- INSTRUCTIONS FOR THE TASK: What lines in the records below mention "dimensions"? List them all.

Saved entries:
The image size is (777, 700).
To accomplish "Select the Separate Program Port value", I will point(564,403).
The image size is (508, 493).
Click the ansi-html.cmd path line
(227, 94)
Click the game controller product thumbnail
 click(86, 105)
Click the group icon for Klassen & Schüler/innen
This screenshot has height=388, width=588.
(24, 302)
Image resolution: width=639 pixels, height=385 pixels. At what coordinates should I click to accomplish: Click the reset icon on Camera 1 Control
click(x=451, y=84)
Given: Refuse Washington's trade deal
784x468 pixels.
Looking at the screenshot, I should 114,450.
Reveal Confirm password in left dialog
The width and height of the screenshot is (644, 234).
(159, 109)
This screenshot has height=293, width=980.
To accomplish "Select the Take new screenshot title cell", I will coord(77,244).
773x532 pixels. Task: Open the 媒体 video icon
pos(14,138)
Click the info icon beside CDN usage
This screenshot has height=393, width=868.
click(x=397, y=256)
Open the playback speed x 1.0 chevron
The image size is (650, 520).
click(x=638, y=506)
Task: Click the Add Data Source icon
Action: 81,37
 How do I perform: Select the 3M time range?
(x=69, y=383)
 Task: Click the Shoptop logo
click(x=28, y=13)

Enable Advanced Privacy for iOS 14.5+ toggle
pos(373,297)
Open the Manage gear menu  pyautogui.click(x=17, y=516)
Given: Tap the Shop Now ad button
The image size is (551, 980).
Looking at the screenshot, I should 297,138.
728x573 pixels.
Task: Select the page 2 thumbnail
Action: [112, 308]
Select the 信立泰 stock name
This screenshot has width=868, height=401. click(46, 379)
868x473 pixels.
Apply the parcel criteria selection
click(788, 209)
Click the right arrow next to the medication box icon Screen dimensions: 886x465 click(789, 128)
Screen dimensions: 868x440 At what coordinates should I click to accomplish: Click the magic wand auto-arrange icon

- WRITTEN RESPONSE:
Click the right arrow next to the medication box icon Screen dimensions: 886x465 click(789, 128)
Screen dimensions: 868x440 At what coordinates should I click to accomplish: Click the magic wand auto-arrange icon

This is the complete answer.